Work to be completed →
Turn the lines of the data below into a numbered list, skipping any blank lines, and leave the pictures out of your answer.

[Data listing]
■ ■ ■ ■ ■ ■ ■

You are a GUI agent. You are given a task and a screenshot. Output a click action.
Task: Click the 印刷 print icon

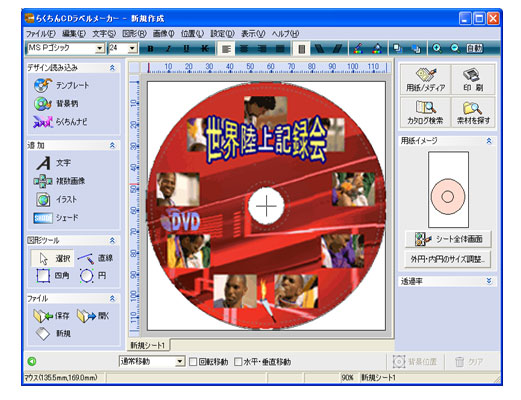click(473, 79)
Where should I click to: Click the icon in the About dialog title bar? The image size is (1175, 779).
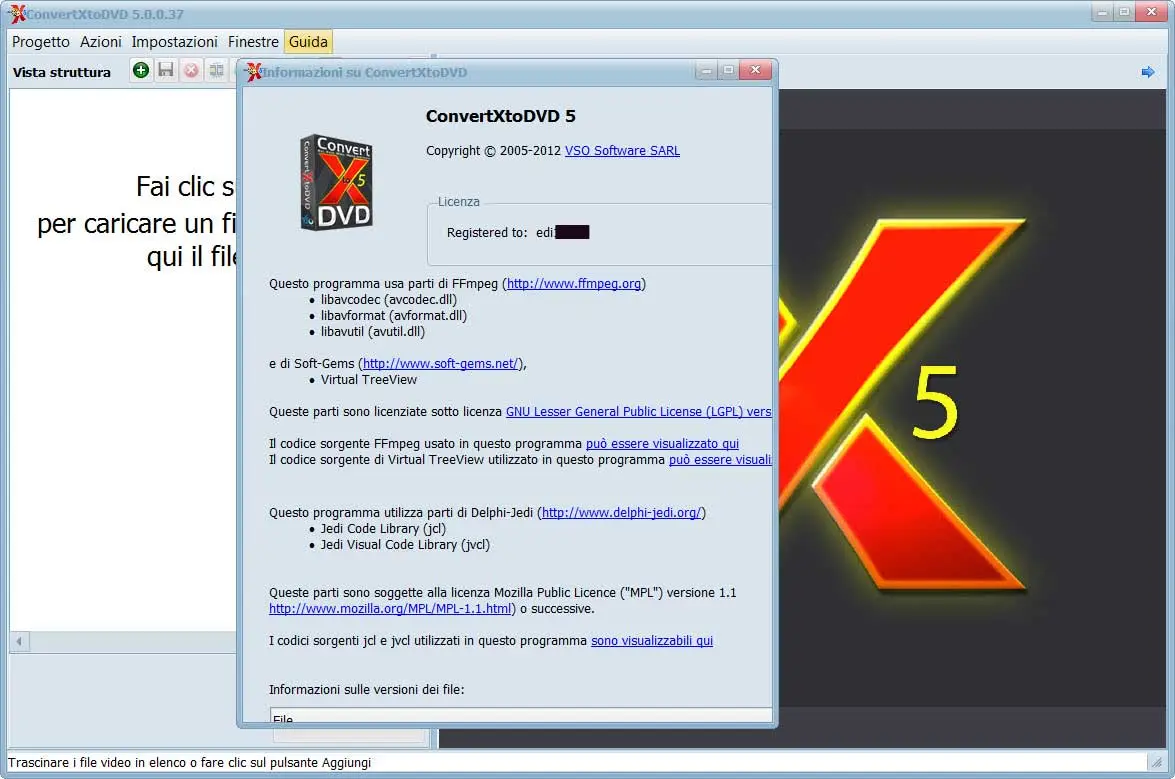pyautogui.click(x=253, y=71)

■ ■ ■ ■ ■ ■ ■

Final result →
1. You are a GUI agent. You are given a task and a screenshot. Output a click action.
2. Task: Click the 印刷 print icon
3. click(473, 79)
4. Where should I click to: Click the icon in the About dialog title bar? The image size is (1175, 779).
5. pyautogui.click(x=253, y=71)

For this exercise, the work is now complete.